### Input rows
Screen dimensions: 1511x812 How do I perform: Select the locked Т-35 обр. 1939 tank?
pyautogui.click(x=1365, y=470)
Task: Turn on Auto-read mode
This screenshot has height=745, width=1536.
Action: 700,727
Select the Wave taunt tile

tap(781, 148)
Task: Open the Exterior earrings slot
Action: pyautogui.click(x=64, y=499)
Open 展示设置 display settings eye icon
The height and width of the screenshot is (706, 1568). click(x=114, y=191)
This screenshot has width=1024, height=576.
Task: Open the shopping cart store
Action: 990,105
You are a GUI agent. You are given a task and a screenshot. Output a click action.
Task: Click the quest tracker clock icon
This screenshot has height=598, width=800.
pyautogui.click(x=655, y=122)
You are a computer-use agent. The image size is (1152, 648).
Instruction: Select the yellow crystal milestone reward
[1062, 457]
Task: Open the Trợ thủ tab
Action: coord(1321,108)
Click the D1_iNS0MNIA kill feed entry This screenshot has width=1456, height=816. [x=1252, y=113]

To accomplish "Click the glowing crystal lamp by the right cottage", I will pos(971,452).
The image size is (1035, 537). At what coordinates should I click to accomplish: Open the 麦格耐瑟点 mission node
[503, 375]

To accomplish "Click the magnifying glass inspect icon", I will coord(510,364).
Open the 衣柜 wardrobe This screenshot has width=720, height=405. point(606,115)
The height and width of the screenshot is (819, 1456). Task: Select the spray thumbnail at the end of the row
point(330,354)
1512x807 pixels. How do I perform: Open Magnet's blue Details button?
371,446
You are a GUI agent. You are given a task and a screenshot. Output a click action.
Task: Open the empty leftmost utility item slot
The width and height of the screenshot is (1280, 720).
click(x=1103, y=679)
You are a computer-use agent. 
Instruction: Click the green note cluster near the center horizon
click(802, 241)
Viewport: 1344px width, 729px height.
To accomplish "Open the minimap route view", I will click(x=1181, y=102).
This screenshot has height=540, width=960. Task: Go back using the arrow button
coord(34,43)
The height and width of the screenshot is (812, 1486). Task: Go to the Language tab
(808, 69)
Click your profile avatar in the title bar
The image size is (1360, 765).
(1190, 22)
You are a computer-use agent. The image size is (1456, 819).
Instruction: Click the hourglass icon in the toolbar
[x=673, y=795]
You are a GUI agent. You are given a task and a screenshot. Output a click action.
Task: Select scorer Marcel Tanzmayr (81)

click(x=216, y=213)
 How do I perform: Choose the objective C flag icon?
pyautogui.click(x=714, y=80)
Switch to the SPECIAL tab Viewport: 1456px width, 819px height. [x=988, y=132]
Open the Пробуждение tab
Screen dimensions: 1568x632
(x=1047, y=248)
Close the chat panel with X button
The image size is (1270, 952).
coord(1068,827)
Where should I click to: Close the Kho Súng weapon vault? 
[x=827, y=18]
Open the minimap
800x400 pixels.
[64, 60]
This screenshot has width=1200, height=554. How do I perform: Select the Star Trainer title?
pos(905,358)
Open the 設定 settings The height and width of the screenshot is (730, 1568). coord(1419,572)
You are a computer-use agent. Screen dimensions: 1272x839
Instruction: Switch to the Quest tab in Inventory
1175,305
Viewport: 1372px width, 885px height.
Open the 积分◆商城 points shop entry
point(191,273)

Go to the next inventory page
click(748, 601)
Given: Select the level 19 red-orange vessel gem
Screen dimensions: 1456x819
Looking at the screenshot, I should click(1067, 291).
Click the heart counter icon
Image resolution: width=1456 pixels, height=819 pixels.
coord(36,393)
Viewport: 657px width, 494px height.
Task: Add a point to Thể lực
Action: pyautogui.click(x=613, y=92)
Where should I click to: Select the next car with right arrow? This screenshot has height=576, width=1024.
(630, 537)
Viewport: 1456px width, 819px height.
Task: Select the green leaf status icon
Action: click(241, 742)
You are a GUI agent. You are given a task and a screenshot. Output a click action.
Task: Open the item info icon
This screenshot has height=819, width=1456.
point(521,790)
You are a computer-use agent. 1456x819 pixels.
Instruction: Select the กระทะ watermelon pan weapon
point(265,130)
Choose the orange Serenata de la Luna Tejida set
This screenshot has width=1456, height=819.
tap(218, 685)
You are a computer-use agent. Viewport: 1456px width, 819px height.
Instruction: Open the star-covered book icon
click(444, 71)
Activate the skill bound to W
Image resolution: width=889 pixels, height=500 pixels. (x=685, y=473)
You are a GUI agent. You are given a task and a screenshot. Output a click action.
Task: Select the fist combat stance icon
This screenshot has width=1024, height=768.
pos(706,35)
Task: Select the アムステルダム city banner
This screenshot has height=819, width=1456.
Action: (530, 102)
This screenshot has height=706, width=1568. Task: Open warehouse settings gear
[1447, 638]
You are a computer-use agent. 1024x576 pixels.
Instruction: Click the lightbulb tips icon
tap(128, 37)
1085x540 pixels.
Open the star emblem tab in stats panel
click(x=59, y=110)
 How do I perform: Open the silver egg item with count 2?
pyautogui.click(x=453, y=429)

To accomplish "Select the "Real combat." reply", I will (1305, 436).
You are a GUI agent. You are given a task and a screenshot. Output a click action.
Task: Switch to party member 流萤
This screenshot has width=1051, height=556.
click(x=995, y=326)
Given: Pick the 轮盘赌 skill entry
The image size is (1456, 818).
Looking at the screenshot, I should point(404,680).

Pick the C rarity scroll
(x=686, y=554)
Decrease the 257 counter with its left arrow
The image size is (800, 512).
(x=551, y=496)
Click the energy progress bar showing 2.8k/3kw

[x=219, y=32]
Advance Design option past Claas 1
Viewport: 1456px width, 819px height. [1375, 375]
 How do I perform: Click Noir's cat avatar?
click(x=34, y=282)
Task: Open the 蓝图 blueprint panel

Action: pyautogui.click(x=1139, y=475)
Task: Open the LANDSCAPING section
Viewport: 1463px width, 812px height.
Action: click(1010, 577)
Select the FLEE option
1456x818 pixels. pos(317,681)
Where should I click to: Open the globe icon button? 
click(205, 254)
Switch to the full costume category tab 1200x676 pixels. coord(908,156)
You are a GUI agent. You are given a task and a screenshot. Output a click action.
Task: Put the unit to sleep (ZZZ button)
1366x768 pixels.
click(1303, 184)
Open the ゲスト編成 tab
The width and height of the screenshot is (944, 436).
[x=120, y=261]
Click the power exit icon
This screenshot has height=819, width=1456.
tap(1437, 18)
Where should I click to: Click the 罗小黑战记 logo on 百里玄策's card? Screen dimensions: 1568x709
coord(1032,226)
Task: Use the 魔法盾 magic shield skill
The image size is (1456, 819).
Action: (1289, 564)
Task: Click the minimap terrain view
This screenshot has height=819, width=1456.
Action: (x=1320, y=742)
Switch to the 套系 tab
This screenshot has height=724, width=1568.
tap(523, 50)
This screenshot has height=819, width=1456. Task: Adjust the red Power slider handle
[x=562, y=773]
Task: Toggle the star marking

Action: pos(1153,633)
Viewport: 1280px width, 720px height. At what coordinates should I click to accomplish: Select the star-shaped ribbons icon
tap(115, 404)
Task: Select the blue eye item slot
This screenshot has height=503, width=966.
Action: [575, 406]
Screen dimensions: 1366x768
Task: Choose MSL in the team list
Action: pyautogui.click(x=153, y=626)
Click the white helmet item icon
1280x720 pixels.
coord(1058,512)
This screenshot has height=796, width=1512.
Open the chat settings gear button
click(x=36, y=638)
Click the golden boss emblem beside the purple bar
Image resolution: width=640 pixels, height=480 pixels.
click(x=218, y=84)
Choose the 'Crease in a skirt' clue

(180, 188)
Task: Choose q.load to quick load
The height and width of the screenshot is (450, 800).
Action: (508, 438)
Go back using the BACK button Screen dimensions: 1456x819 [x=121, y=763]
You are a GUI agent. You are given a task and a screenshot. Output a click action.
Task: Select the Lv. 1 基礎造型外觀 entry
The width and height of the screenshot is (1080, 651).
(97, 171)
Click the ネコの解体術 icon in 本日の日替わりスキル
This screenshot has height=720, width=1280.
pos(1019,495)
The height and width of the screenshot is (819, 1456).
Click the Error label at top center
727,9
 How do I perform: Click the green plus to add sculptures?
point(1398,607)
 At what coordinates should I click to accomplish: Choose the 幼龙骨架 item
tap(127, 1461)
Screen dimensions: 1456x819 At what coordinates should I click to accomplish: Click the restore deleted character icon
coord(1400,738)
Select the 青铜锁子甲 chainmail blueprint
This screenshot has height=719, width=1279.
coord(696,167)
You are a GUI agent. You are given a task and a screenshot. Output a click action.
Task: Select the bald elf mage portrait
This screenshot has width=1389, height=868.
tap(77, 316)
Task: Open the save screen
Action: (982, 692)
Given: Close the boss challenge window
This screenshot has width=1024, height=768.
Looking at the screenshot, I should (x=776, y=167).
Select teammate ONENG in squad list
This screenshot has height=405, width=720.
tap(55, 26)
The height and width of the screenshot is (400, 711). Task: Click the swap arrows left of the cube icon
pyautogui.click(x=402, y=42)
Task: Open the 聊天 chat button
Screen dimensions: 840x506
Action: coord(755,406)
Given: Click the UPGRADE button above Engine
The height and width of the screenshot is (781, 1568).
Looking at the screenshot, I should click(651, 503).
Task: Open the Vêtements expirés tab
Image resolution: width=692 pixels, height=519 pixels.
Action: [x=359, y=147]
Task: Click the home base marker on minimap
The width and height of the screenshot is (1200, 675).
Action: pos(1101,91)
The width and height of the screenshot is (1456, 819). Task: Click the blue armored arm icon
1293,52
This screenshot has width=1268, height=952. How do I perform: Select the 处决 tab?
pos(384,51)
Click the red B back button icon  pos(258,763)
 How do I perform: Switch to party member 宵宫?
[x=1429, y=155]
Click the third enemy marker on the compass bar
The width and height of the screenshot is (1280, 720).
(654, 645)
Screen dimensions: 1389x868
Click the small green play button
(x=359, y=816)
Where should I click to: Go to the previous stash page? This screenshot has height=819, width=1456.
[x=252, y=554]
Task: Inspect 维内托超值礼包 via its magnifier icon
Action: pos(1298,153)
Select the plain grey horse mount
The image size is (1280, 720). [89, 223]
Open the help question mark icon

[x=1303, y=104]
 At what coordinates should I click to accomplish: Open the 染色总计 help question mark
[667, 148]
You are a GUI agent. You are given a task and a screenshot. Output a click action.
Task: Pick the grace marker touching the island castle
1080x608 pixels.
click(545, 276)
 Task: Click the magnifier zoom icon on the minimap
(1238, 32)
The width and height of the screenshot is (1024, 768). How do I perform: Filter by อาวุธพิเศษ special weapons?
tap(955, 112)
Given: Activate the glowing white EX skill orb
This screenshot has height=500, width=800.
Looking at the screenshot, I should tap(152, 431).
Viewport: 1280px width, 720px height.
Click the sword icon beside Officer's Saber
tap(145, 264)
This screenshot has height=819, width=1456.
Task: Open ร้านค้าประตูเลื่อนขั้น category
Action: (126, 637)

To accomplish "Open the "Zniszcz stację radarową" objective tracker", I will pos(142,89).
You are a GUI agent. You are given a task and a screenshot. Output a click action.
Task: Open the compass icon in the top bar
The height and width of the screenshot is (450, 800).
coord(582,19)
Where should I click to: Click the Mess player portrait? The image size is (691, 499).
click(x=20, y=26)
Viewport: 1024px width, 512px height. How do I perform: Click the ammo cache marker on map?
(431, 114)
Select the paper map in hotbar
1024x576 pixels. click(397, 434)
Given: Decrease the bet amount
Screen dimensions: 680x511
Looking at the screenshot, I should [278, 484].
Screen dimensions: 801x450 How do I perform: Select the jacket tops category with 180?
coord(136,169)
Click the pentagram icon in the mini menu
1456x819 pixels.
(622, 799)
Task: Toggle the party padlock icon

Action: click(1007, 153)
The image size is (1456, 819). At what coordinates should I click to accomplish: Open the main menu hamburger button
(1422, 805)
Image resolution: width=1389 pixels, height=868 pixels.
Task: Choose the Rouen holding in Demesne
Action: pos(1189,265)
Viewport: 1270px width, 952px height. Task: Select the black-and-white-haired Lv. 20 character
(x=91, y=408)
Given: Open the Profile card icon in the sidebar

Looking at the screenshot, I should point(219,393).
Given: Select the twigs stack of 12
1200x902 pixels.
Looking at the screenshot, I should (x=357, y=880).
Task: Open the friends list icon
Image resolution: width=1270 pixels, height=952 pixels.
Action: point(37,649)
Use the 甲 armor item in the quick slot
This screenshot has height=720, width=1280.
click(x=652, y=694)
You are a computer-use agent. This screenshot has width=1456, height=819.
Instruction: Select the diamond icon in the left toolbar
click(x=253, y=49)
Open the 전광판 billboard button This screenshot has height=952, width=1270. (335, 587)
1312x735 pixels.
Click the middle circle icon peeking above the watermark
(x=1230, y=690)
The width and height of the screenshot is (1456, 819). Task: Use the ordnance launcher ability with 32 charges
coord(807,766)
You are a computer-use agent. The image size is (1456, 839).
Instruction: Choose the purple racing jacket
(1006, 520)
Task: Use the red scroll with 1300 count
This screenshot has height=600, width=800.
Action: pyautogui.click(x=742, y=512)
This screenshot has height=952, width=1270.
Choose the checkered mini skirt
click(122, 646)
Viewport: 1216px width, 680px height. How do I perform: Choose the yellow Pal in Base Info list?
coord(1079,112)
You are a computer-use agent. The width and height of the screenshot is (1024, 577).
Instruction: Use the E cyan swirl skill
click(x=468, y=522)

### What you should do
Return the entries verbatim, starting at the line that contains "You are a computer-use agent. The image size is (1456, 839)." and ending with the last of the entries, both ends included.

### Correct output
You are a computer-use agent. The image size is (1456, 839).
Instruction: Choose the purple racing jacket
(1006, 520)
Task: Use the red scroll with 1300 count
This screenshot has height=600, width=800.
Action: pyautogui.click(x=742, y=512)
This screenshot has height=952, width=1270.
Choose the checkered mini skirt
click(122, 646)
Viewport: 1216px width, 680px height. How do I perform: Choose the yellow Pal in Base Info list?
coord(1079,112)
You are a computer-use agent. The width and height of the screenshot is (1024, 577).
Instruction: Use the E cyan swirl skill
click(x=468, y=522)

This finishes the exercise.